───── INFORMATION ─────
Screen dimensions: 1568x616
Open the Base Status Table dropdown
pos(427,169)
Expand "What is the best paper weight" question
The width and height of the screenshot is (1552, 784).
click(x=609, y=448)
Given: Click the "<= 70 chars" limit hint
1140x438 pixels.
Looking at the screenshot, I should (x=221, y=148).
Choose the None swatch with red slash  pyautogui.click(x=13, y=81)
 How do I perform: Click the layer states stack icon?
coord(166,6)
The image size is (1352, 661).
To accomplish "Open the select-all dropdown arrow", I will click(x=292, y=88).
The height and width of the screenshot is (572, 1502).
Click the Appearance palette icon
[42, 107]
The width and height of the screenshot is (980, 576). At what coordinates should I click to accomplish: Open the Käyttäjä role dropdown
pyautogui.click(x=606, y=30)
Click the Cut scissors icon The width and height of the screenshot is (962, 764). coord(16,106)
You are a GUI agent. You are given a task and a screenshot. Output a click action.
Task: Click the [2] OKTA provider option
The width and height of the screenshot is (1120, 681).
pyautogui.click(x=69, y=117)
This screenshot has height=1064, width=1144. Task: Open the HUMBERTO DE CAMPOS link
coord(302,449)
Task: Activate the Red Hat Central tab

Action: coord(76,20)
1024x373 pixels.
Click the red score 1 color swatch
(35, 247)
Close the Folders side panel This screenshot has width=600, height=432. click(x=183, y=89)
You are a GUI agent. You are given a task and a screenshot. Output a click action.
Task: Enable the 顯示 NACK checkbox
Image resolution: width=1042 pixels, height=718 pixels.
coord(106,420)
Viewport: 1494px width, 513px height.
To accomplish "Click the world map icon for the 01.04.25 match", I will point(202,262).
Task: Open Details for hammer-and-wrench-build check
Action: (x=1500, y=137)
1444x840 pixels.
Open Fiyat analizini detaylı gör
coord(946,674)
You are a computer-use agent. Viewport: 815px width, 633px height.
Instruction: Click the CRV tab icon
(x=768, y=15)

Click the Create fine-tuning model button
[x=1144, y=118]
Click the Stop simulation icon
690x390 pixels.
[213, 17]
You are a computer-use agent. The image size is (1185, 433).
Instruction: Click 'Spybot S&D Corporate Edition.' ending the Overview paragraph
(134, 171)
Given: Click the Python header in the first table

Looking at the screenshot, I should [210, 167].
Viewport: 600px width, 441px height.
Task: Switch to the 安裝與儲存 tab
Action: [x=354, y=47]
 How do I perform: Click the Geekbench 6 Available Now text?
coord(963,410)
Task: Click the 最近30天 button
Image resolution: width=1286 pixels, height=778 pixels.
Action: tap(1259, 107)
─────
Lines in the data that hold "computer" are to be counted, and the number alone reported.

EXPECTED OUTPUT:
2